June 29, 2023. I’ve been pretty quiet lately simply because my life’s routines seem a little bit like the movie “Groundhog’s Day.” Each trip to San Francisco is slightly different than the last, but unwaveringly similar. Like the old saying–Same Shit Different Day.

Yesterday I drove to UCSF for CT scans, completing Cycle 8, Day 21 . The results were Groundhog’s Dayish and succinctly summarized as follows:

IMPRESSION:
Right-sided pulmonary nodules are stable to slightly increased in size. No new suspicious pulmonary nodules.

It’s the slight increase in size that took my breath away a bit. Because what I haven’t shared is that my last two Carcinoembryonic Antigen results have slightly increased as well from 12.4 on May 3 to 13.6 on May 24 to 14.6 on June 14. I’ve been hoping it wasn’t going to amount to anything, that the nodules in my right lung were going to finally get on board and start decreasing in size. So, to me, this is a little red flag that the Sacituzumab might not be working anymore.

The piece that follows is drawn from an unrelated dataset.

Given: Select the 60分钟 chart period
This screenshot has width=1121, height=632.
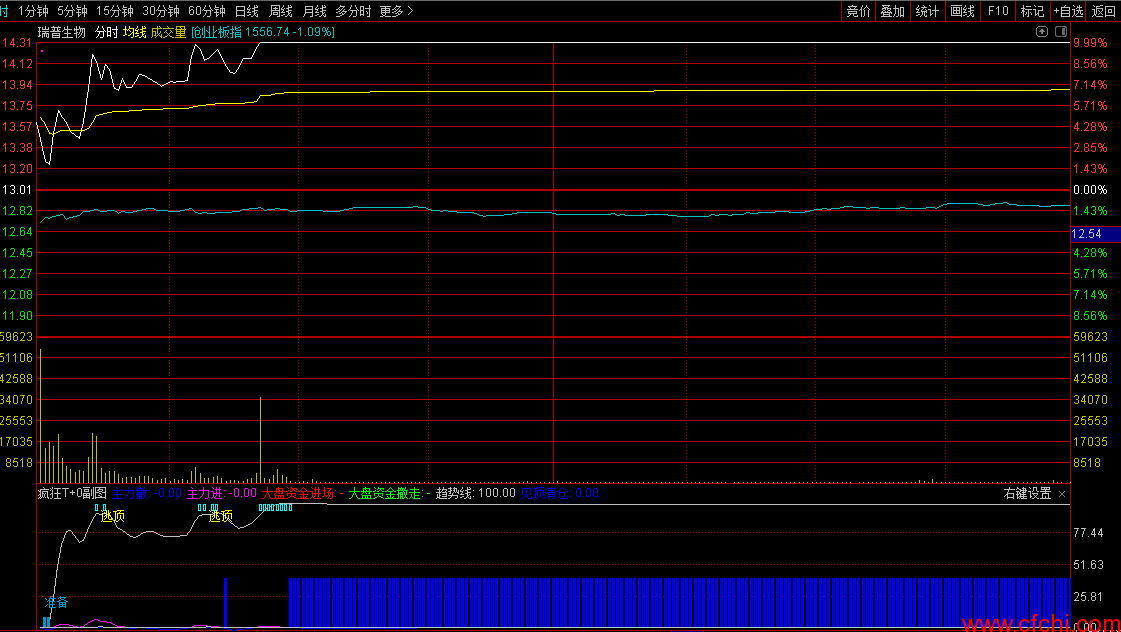Looking at the screenshot, I should tap(206, 11).
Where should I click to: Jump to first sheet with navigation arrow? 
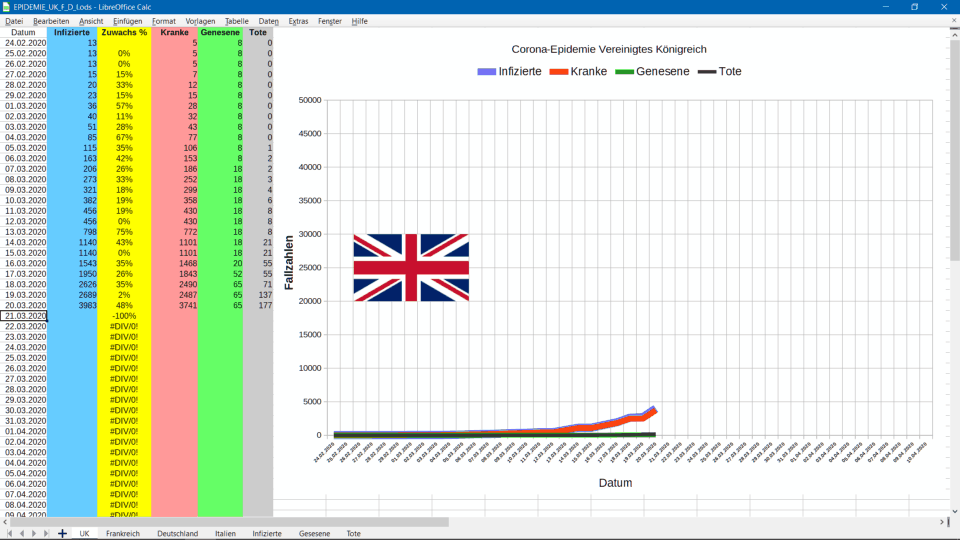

I’m certain these results will be the main topic of discussion when I see Dr. Rugo on July 5. Do we wait and see if the size increase continues when I get CTs again in 6 weeks? Do we reassess the viability of me remaining in this clinical trial and explore what other options should be considered? She has said there are other options. The time has come to find out what those options are.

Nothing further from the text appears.